18/03/2015 21:13 - Política
Radioagência
Cid Gomes pede demissão após bate-boca com deputados na Câmara
O ministro da Educação, Cid Gomes, compareceu à Câmara para explicar declarações dadas a um grupo de estudantes na Universidade Federal do Pará, no mês passado. Na ocasião, o ministro disse que haveria de 300 a 400 deputados "achacadores" que se aproveitam da fragilidade do governo.
Cid Gomes pediu desculpas aos deputados que se sentiram ofendidos e ressaltou que a declaração sobre os "achacadores" refletia sua opinião pessoal, não como ministro.
Após o debate com deputados, Cid Gomes pediu demissão do cargo. O pedido foi aceito pela presidente Dilma Rousseff.
Durante sua fala aos deputados, Gomes afirmou que os parlamentares da base do governo deveriam agir como aliados.

"Partidos de oposição têm o dever, o dever de fazer oposição. Partidos de situação têm o dever de ser situação, ou então larguem o osso! Saiam do governo! Vão para a oposição!"
De acordo com Gomes, o governo, "teoricamente", deveria ter maioria na Câmara pela quantidade de deputados que compõem as bancadas da base e da participação de seus partidos no Executivo.
O presidente da Câmara, Eduardo Cunha, disse que vai processar Gomes pelas declarações feitas pelo ex-ministro. Cid Gomes disse que preferia ser acusado de mal-educado do que ser acusado de achaque.
"Não vou admitir que alguém que seja representante do Poder Executivo não só agrida esta Casa, como agrediu a todos os seus parlamentares, como vem aqui e reafirme a agressão, inclusive chegando ao ponto de querer dominar. Então, a Procuradoria vai processar. A Presidência vai processar."

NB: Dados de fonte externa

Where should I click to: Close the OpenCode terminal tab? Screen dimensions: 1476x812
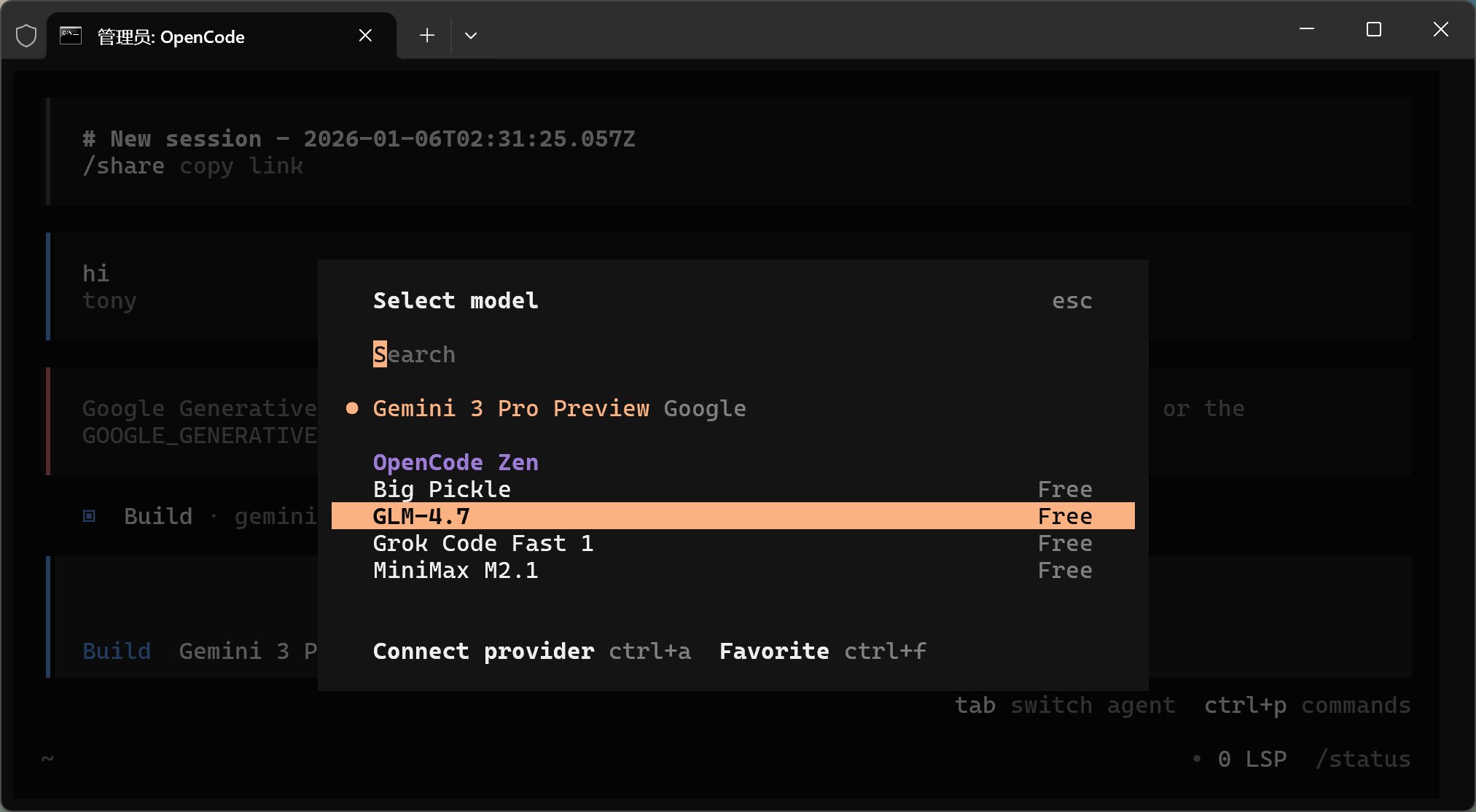(366, 36)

Cunha encerrou a comissão geral porque o então ministro saiu do Plenário da Câmara após ser chamado de "palhaço" pelo deputado Sérgio Sveiter, do PSD do Rio de Janeiro.
O procurador da Câmara, deputado Claudio Cajado, do DEM baiano, vai entrar com um processo extrajudicial e dois judiciais contra Gomes por prevaricação e ato de improbidade administrativa. Ele quer que o ministro reconheça a autoria da fala em que se refere a deputados como "300 ou 400 achacadores", indique quem seriam tais parlamentares e quais os malfeitos imputados a eles.
"Ao não dar os nomes, ele está cometendo um crime de responsabilidade, ele está prevaricando porque se ele acusa alguém de um crime e não nomina, ele está sendo omisso. Segundo, se ele não diz quem é e como se dá esse achaque, ele está sendo conivente."
Vários parlamentares criticaram as declarações de Gomes e cobraram sua saída do ministério. O líder do PMDB, deputado Leonardo Picciani, do Rio de Janeiro, ao se referir a parlamentares como "achacadores", Cid Gomes desrespeitou o Parlamento.
Já o líder do partido de Gomes, o Pros, deputado Domingos Neto, do Ceará, rebateu as críticas da oposição e do PMDB. As críticas ao ministro, segundo Domingos Neto, têm a intenção de ver mais uma cadeira vaga na Esplanada do Ministério.